If you are interested in big data spark, you can listen to it free of charge by Liaoliang teacher every night at 20:00 Spark Permanent free public class, address yy room Number: 68917580

Life was short,you need to Spark.


This article is from "Dt_spark Big Data DreamWorks" blog, please make sure to keep this source http://18610086859.blog.51cto.com/11484530/1770334

(Version Customization) Lesson 3rd: Understanding Spark streaming from the standpoint of job and fault tolerance

Contact Us

The content source of this page is from Internet, which doesn't represent Alibaba Cloud's opinion; products and services mentioned on that page don't have any relationship with Alibaba Cloud. If the content of the page makes you feel confusing, please write us an email, we will handle the problem within 5 days after receiving your email.

If you find any instances of plagiarism from the community, please send an email to: info-contact@alibabacloud.com and provide relevant evidence.
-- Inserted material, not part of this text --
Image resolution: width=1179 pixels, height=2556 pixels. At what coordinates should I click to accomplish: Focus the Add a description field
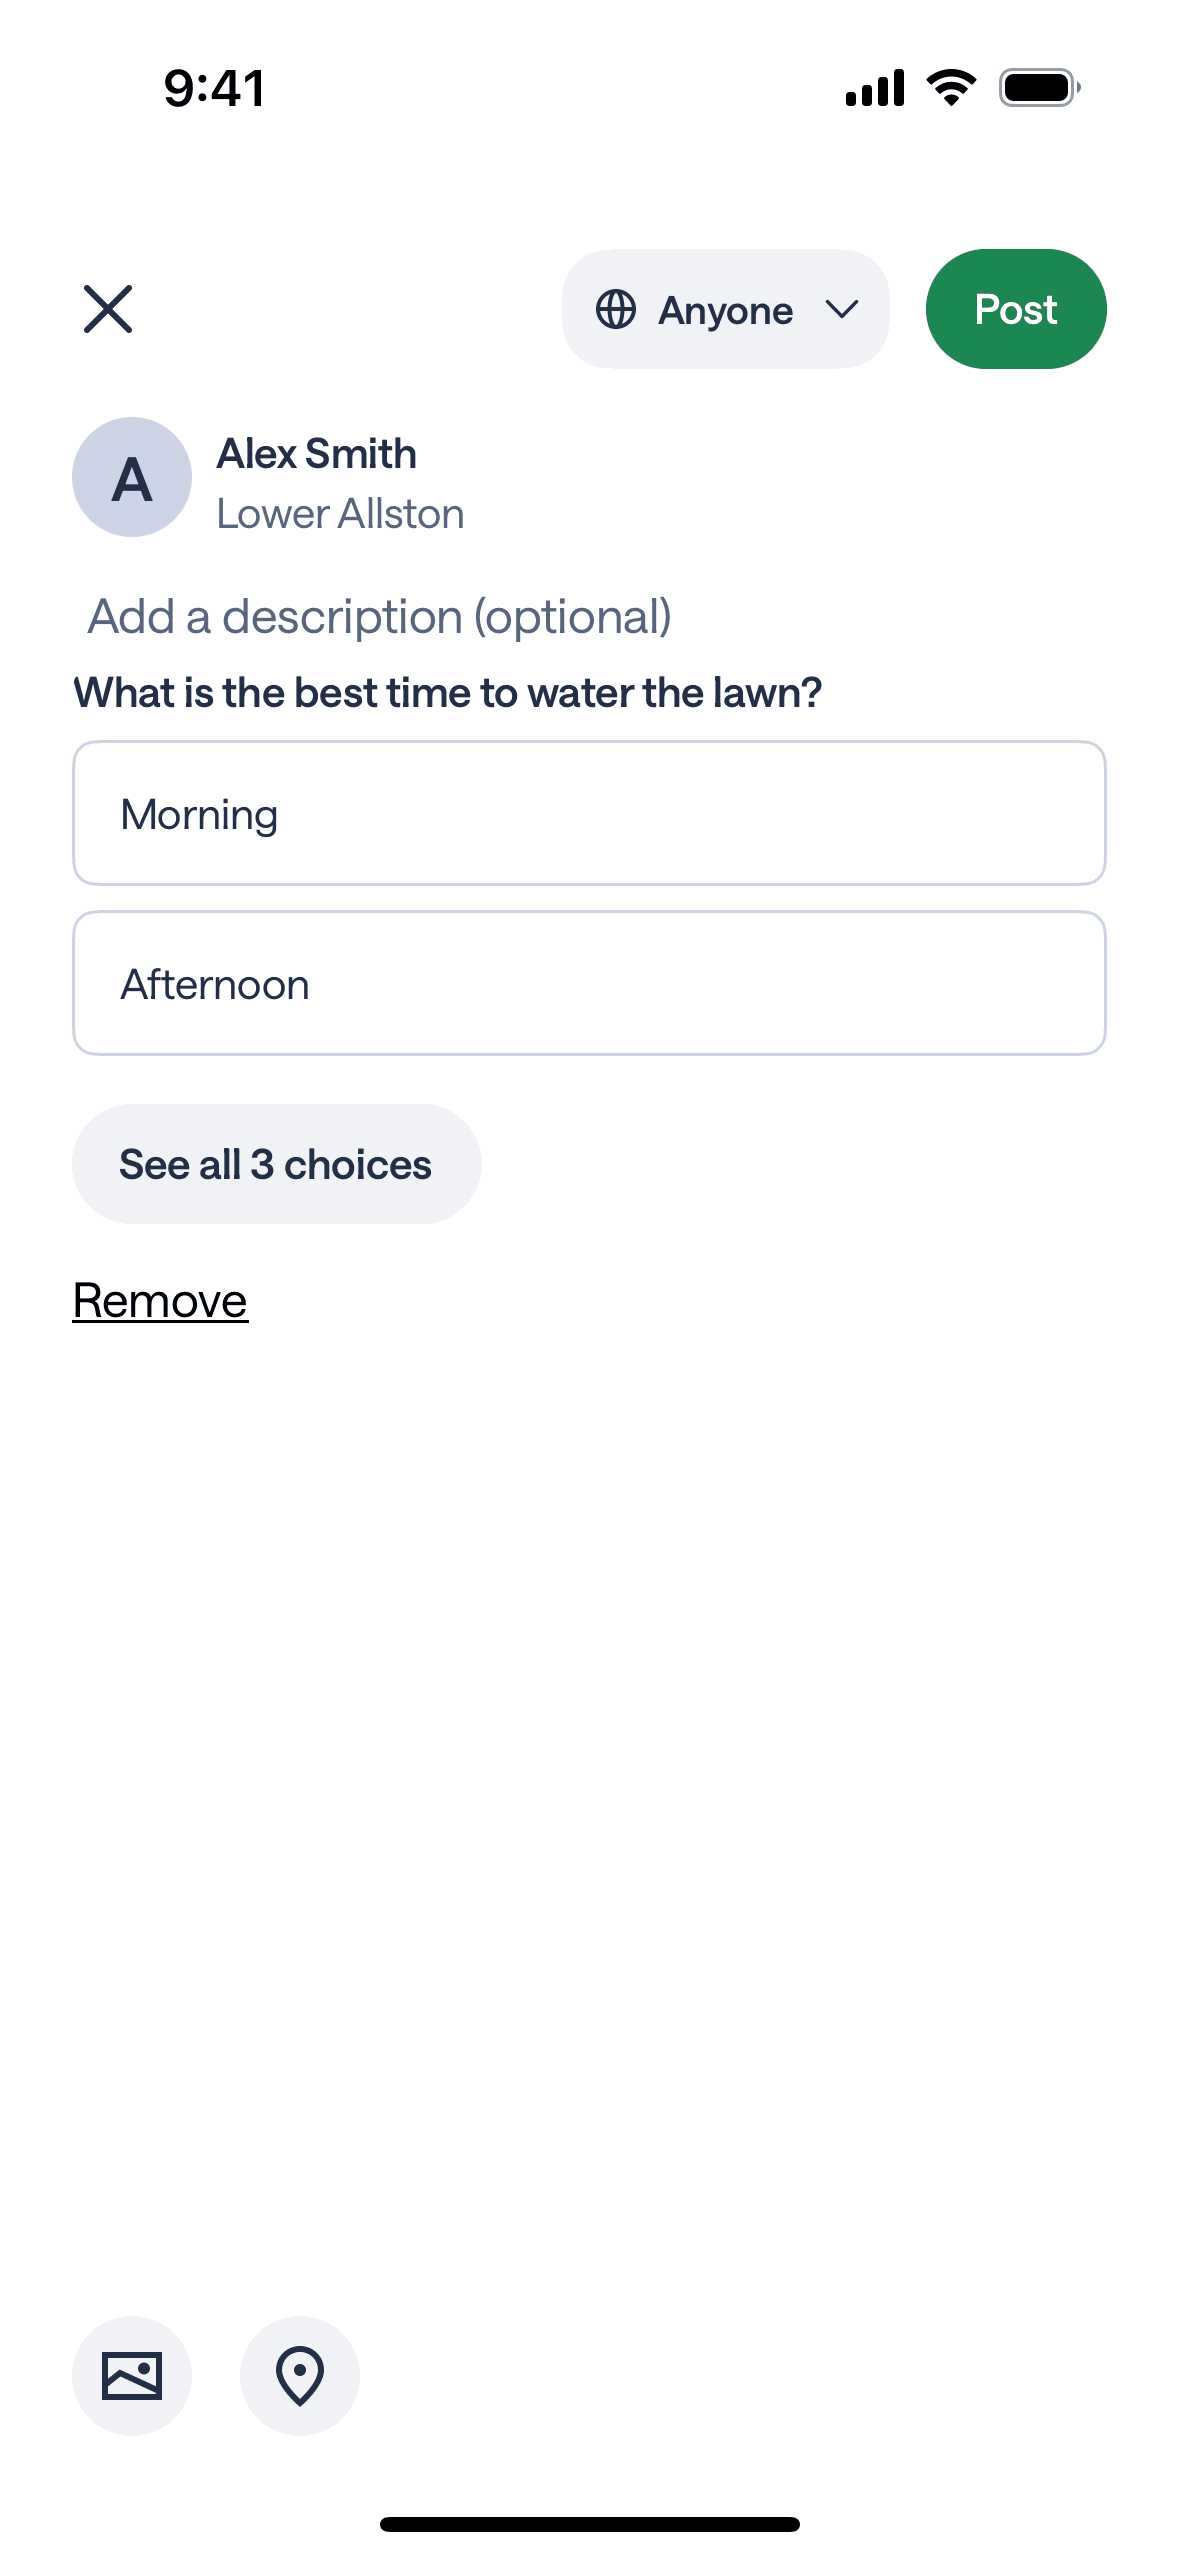click(x=380, y=617)
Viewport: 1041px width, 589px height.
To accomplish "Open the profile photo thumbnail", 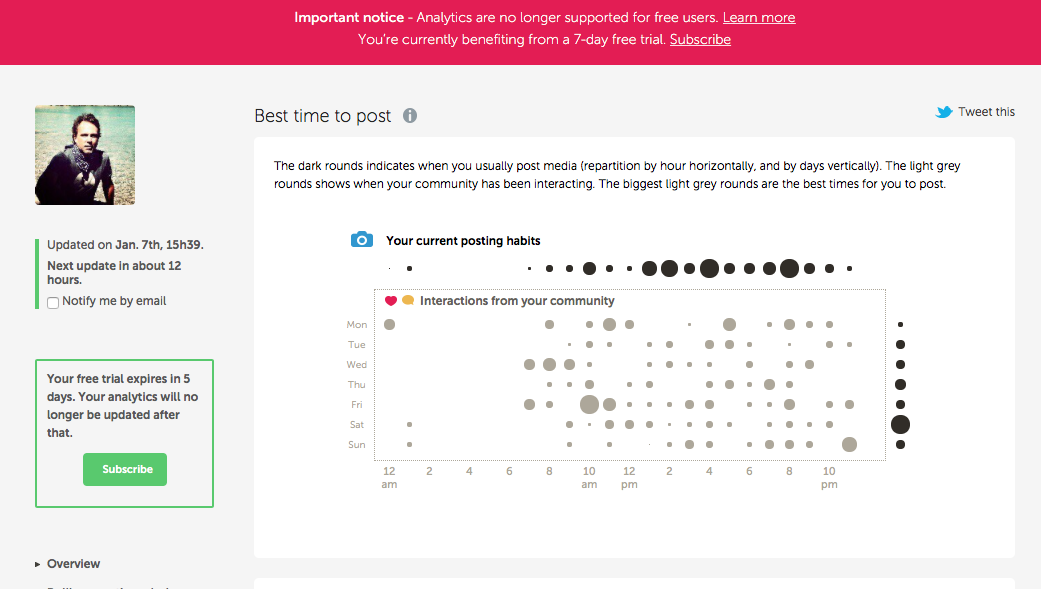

A staff member will contact you within 5 working days.

A Free Trial That Lets You Build Big!

Start building with 50+ products and up to 12 months usage for Elastic Compute Service

  • Sales Support

    1 on 1 presale consultation

  • After-Sales Support

    24/7 Technical Support 6 Free Tickets per Quarter Faster Response

  • Alibaba Cloud offers highly flexible support services tailored to meet your exact needs.